Work instruction:
Could you find every line in the entries below that holds the word "Terms" and copy it?

Stored data: Begin

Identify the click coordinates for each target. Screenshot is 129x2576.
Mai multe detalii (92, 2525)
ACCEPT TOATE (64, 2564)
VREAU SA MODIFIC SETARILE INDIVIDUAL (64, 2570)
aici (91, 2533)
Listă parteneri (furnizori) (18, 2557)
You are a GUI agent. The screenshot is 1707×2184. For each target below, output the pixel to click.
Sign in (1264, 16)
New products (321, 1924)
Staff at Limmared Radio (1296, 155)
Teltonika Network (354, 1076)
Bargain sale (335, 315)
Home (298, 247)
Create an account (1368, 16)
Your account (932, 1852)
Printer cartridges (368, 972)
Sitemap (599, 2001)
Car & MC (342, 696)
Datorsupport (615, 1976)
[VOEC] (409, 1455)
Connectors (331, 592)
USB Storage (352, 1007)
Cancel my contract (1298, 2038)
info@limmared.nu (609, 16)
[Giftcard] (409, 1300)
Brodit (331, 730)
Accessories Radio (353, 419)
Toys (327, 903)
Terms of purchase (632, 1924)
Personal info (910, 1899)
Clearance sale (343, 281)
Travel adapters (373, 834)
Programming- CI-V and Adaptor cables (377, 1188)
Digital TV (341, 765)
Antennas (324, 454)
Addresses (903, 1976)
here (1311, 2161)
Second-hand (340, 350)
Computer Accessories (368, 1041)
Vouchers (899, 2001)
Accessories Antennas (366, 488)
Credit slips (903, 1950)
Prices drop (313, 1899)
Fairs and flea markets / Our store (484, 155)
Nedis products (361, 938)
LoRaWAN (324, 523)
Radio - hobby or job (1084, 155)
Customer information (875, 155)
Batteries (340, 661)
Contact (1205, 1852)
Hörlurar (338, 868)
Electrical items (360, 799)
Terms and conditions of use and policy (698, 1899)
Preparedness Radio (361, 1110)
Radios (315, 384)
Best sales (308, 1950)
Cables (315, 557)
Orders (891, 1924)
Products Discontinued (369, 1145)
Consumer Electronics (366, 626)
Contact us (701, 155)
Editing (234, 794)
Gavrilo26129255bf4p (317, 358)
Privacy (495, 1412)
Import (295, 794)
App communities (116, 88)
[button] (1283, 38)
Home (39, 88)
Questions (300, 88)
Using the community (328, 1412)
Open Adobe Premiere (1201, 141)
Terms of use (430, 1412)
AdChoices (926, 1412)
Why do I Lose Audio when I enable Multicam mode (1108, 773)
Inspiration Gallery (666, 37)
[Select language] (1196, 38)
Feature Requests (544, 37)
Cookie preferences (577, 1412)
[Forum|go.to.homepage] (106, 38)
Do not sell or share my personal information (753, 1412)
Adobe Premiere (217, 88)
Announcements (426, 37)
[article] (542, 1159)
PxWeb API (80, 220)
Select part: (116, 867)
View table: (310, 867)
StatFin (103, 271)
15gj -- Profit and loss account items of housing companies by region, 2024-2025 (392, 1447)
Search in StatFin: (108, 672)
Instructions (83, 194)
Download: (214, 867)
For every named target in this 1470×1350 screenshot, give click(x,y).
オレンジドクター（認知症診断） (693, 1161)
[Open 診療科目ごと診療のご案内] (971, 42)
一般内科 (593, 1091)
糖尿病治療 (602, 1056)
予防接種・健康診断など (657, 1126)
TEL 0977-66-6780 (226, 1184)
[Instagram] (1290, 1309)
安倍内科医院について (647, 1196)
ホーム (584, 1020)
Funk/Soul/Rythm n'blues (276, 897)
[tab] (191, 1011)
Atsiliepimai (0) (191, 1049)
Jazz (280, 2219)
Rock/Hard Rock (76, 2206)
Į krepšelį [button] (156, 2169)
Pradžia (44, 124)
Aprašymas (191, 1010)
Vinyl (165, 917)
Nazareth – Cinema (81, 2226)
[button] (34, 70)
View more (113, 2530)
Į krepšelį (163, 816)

Stored data: End

Solution to this problem:
Terms of purchase (632, 1924)
Terms and conditions of use and policy (698, 1899)
Terms of use (430, 1412)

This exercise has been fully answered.